Payroll
Source Deductions for First-Time Employers in Canada
May 25, 2026

You hired your first employee. You agreed on a salary. You're about to cut the first cheque. The piece nobody explained: the CRA expects you to remit Canada Pension Plan, Employment Insurance, and income tax withholdings every month from that point forward — and the penalty meter starts on the first missed deadline, not on the third or the tenth.
This post covers what source deductions are, what every first-time Canadian employer is required to withhold and remit, how the CRA decides which remitter class you fall into, and the day-one penalty structure that catches new employers off guard.
Key takeaways
Three things get withheld from every employee's pay: Canada Pension Plan (CPP), Employment Insurance (EI), and income tax. The employer also pays a matching share of CPP and an EI share (1.4× the employee EI deduction).
The CRA assigns every employer a remitter class based on Average Monthly Withholding Amount (AMWA) from two years prior. First-time employers are regular monthly remitters by default — payments due the 15th of the following month.
The PD7A is the statement of account the CRA uses to communicate remitter class, due dates, and balance owing. Mailed to regular and quarterly remitters; electronic remitters don't receive it.
Penalties for late remittance start at 3% and scale to 10% depending on how late, with a 20% rate on second offences within the same year if gross negligence applies.
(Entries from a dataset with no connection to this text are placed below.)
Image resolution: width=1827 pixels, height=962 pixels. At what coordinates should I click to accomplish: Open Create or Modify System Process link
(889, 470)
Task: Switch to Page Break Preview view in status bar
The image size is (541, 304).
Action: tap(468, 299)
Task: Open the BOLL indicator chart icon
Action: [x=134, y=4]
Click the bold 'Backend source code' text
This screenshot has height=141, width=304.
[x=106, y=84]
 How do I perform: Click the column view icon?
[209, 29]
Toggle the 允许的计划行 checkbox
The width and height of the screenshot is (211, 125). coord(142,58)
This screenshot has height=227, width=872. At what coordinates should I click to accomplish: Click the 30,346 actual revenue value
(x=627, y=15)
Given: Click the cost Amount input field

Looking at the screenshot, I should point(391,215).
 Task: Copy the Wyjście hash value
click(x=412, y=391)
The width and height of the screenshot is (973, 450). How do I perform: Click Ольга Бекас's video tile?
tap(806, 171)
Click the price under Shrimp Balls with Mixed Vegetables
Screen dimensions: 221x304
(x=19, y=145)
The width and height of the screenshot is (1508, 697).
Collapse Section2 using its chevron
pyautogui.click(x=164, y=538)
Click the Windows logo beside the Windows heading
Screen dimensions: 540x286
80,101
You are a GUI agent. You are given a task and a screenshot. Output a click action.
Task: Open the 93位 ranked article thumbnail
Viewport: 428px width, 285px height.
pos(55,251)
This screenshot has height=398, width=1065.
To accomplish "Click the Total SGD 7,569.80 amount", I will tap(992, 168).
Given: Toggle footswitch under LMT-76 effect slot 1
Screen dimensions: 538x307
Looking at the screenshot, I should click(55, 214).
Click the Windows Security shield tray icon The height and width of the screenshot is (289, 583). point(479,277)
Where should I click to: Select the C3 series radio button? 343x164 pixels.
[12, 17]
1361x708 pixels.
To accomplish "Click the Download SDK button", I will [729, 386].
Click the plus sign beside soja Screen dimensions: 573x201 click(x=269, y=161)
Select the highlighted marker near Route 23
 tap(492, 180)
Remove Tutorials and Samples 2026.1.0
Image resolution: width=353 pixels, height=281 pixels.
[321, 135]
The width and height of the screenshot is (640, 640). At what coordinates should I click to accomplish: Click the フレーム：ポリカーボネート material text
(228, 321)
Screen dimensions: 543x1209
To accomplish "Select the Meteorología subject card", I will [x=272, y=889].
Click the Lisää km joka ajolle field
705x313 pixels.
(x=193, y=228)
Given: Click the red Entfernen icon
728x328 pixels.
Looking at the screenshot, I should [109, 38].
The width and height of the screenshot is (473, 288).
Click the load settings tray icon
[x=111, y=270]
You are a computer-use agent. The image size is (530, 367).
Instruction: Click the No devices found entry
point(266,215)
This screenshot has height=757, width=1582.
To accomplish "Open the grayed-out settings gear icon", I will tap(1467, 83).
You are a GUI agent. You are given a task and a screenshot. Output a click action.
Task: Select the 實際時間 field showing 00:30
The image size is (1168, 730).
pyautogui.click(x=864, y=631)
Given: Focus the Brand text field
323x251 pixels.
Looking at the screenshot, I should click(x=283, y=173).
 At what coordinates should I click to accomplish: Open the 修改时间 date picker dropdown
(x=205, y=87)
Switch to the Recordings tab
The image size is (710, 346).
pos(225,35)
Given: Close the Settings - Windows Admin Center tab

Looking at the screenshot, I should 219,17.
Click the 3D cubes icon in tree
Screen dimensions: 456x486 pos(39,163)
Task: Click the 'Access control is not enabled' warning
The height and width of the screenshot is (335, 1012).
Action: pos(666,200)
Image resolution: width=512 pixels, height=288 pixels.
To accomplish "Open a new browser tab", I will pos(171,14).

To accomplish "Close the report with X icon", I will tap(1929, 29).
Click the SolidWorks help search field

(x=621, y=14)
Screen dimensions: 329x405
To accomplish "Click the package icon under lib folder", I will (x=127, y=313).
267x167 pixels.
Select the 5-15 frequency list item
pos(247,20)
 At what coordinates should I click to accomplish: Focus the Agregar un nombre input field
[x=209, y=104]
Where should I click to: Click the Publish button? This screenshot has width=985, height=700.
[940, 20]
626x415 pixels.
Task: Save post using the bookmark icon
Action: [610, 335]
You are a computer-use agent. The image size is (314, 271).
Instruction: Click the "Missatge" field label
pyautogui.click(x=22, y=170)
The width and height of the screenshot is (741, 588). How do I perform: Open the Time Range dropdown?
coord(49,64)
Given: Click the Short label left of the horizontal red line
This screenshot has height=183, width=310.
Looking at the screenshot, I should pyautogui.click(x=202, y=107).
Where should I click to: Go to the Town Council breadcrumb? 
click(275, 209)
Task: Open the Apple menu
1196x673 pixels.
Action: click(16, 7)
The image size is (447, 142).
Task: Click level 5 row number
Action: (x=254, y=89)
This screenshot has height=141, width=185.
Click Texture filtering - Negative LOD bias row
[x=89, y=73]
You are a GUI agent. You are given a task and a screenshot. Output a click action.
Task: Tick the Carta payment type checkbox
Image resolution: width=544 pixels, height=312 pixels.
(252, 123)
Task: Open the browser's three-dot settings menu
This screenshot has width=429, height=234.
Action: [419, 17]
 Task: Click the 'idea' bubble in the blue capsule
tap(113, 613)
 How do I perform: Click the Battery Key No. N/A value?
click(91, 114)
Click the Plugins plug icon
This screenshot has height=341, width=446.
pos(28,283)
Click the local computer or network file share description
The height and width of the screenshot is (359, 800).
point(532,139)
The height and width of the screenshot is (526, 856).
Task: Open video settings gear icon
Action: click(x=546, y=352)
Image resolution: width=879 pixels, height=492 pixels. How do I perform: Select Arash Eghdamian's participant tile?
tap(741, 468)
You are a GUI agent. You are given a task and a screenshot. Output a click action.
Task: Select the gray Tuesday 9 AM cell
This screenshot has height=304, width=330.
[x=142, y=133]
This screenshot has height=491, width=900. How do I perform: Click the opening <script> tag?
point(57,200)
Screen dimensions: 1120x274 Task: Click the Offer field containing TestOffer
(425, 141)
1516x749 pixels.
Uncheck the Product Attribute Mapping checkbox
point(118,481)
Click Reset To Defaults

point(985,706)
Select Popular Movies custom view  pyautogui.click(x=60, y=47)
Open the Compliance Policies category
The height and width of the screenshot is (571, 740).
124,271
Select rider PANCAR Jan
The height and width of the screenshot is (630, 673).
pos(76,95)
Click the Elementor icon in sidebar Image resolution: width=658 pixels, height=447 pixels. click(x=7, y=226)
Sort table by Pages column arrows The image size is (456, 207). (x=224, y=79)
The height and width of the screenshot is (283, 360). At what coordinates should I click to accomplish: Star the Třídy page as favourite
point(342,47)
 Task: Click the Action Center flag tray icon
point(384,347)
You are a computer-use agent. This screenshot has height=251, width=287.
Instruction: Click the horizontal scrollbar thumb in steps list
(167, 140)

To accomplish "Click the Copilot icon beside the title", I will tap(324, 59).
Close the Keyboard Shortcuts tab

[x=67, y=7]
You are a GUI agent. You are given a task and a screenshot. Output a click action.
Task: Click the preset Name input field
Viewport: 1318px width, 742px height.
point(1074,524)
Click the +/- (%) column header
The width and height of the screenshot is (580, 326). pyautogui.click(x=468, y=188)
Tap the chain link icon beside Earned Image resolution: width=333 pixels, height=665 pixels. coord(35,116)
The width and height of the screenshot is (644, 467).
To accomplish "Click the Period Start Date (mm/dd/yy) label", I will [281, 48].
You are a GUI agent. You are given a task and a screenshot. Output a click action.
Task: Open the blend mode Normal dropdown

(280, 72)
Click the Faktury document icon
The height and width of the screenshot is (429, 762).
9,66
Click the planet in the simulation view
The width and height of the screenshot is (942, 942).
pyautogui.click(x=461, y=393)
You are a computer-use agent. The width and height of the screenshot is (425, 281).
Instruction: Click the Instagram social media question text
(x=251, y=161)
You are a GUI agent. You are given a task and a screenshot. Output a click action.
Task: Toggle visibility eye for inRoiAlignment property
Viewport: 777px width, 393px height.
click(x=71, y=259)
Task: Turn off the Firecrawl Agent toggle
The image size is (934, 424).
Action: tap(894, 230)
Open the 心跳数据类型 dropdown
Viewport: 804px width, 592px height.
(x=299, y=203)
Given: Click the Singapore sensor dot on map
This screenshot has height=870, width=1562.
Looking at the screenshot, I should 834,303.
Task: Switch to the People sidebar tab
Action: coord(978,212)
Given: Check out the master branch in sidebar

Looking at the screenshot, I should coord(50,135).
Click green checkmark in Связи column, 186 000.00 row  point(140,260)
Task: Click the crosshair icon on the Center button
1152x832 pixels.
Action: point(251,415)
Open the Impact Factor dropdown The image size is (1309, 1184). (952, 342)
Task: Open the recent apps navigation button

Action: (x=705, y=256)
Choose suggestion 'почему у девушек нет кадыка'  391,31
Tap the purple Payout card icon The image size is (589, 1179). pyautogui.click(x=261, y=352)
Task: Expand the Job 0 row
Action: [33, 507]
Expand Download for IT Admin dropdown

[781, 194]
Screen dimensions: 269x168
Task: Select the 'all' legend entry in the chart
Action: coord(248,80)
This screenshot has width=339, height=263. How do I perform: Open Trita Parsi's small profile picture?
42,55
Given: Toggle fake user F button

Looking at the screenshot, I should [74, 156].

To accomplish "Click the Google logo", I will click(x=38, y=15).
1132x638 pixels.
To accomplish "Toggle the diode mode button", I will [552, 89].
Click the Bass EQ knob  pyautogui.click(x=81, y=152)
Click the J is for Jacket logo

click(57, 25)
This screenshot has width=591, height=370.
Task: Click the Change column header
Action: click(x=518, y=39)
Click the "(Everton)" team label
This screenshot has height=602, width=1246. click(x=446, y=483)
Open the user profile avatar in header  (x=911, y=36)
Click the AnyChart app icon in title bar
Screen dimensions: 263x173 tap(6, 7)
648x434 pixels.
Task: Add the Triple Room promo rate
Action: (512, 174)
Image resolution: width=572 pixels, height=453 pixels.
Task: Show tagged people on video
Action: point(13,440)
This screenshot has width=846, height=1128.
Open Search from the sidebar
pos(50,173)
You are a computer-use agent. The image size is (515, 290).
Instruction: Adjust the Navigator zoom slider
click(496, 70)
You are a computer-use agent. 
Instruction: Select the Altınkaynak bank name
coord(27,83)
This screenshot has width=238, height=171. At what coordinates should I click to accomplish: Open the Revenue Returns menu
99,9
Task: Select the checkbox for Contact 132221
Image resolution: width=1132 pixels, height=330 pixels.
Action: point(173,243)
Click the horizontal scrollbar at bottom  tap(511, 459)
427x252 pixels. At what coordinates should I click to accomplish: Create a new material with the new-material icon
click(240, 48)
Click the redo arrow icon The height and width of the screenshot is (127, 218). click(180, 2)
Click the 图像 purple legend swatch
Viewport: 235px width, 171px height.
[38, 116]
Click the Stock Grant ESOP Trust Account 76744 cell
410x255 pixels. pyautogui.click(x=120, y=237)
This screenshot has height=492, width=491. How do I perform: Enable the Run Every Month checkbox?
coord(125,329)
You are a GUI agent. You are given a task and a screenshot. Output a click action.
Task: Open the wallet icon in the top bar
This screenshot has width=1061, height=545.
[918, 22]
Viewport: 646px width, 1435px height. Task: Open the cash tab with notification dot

These apply per remittance, not per payroll cycle.
Paying yourself as the owner-manager is also payroll if you structure compensation as salary. Set up the payroll account before the first cheque clears — back-filing is more expensive than getting it right from the start.
The rule, in one sentence
Under section 153 of the Income Tax Act, every Canadian employer who pays salary, wages, or other employment income is required to withhold income tax, CPP contributions, and EI premiums at source and remit them to the Receiver General by the due date for the employer's assigned remitter class.
That obligation kicks in the moment you cut a paycheque — not when you "feel like" a real employer, not when revenue hits a threshold, not after a grace period. Day one.
What you're actually withholding

Every employee paycheque has three deductions taken at source:
Canada Pension Plan (CPP) — both the employee and the employer contribute. The employee contribution is deducted from gross pay; the employer matches it dollar-for-dollar and remits both halves. CPP2 (the second-tier contribution on earnings between the YMPE and YAMPE) is now fully phased in and applies in addition to base CPP.
Employment Insurance (EI) — the employee pays the base rate as a percentage of insurable earnings up to the annual maximum. The employer pays 1.4× the employee EI deduction. Some workers (most owner-managers who own more than 40% of voting shares) are EI-exempt; treat that as the exception and verify before applying it.
Income tax — federal and provincial combined. Calculated using the CRA's payroll deductions tables (or the CRA's Payroll Deductions Online Calculator) based on the employee's TD1 federal and provincial forms.
The total you remit each month is the sum of all three deductions across all employees, plus the employer's CPP match and 1.4× EI share.
Where the money goes and when
The CRA tracks every employer's source-deduction account through a document called the PD7A (Statement of Account for Current Source Deductions). The PD7A confirms your remitter class, lists each period's due date, and shows your balance owing.
You'll see a PD7A in the mail if you're a regular or quarterly remitter — but only until the CRA's paperless transition is complete. After that, all PD7A statements arrive in My Business Account electronically. Employers who remit through online banking (the most common method) typically don't see paper PD7As at all; the statement is generated on demand inside My Business Account.
Remittance is made through one of three channels:
Online banking through your business bank account (most common — uses the 15-character payroll account number, format
123456789RP0001)CRA My Payment (direct debit through the CRA portal)
Cheque to the Receiver General with the PD7A remittance voucher attached (slowest; not recommended)
The clock starts when the cheque clears your account or the electronic remittance is posted, not when you initiate it.
The remitter class you're in — and how it changes

The CRA assigns every employer one of four remitter classes based on Average Monthly Withholding Amount (AMWA) from two calendar years prior:
Class | AMWA (two years prior) | Due date |
|---|---|---|
Quarterly | Under $3,000 for 2 consecutive years + perfect compliance + CRA invitation | 15th of the month following each calendar quarter |
Regular (monthly) | Under $25,000 | 15th of the following month |
Threshold 1 (accelerated) | $25,000 – $99,999.99 | 25th of same month (for pays 1st–15th) and 10th of next month (for pays 16th–end) |
Threshold 2 (accelerated) | $100,000 or more | Within 3 working days of payday |
A first-time employer is always a regular (monthly) remitter to start. The class can only change after you've had two full calendar years of payroll history and the AMWA crosses one of the thresholds. CRA notifies you in writing if your class changes — your remitter status doesn't change because you started paying more in a single month.
The quarterly class is invitation-only. You don't apply for it; the CRA invites employers who qualify. If you're new and you want to know whether you're a candidate, the answer is: not for at least two years.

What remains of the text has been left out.